Sugar as operating system

John Gilmore gnu at toad.com
Tue Jul 21 13:26:12 EDT 2009


> > More seriously, I don't know if it is possible, but getting Nicholas
> > to stop making a "scrambled egg" out of the software stack with his
> > "omelet" analogy would go a long ways to reducing the confusion in the
> > media as well. His continued insistence that Sugar is an operating
> > system--the problem--is being spoken out of ignorance and does not
> > reflect well on either project. As you know better than most, the bulk
> > of the software engineering effort at OLPC has been in support of
> > getting the hardware to boot, drivers, security, power management,
> > etc. All critical tasks, whether or not this is an education project.
> > Sugar (or any other user-facing) bits have always been and still are
> > almost entirely separate from these engineering necessities, as is
> > content development and the bulk of the deployment work.
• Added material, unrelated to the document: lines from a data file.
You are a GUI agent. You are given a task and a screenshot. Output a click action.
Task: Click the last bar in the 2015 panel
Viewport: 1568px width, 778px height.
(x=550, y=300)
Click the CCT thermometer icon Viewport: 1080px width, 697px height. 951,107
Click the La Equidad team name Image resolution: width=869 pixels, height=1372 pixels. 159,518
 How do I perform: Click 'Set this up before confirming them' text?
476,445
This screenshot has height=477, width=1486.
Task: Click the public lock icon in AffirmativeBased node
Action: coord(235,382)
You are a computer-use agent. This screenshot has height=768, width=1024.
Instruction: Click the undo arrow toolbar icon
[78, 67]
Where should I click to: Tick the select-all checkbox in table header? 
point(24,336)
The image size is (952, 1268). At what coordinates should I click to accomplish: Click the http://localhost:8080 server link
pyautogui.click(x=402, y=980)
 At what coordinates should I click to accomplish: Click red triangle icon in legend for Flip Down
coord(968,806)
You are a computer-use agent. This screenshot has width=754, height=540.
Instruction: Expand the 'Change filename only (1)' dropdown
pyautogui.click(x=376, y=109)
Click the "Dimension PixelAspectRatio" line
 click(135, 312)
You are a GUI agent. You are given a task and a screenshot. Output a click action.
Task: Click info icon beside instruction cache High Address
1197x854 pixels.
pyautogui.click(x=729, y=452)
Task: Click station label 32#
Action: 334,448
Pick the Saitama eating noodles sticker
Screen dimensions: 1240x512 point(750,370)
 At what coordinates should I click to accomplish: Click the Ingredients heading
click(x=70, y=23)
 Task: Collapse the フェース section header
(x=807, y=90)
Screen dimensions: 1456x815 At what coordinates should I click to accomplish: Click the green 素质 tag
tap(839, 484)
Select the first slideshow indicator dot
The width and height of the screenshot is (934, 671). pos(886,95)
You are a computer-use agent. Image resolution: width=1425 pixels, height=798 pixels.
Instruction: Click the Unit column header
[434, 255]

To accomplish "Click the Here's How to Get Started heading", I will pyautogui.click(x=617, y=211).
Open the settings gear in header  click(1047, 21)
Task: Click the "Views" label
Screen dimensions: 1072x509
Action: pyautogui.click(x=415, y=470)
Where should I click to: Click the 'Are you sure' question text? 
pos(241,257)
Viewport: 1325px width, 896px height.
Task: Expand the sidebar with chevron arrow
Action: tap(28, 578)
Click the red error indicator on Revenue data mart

I heard a ring of truth from Nicholas's last remarks, even if you
didn't, Walter.  OLPC needed to pull off "too many miracles" to ship
the XO-1, and one of those miracles that didn't work was the total
rewrite of the GUI.

Not just rewriting all the applications, ignoring the hundreds of
useful ordinary Linux GUI programs that still don't work on the XO.
But making your own window manager and insisting that any program had
to be "sugarized" to run on the machine was Icarus-style hubris.  That
then required rewriting all the ancillary control panels including
power management settings, WiFi selection and passwords (which had
endless bugs), two or three brand new software update mechanisms, the
DRM, the worm security model, building your own Linux distro releases,
etc.  It was all fun research, of course.  But doing all that stuff
*before* being able to ship hardware was makework that OLPC could ill
afford.  There's still a lot of hardware potential in the XO-1 that
the software never got its chops together to exploit -- but three
years have gone by and all the work is going into new hardware.

The other major challenges were plenty hard enough.  Netbook companies
figured out that they could ship tens of millions of laptops without
all that makework.  Some of OLPC's most important innovations (like
auto-suspend) have never recovered because they didn't get enough
attention.  (It's shipping, but not on by default, because of too many
serious bugs -- so battery life is half what it ought to be).

I'm glad that the team learned those lessons, painful as it has been.
The XO-1.5, installing a standard Linux release, with Sugar as an
option, will take an order of magnitude less software work, if
those lessons have really been taken to heart.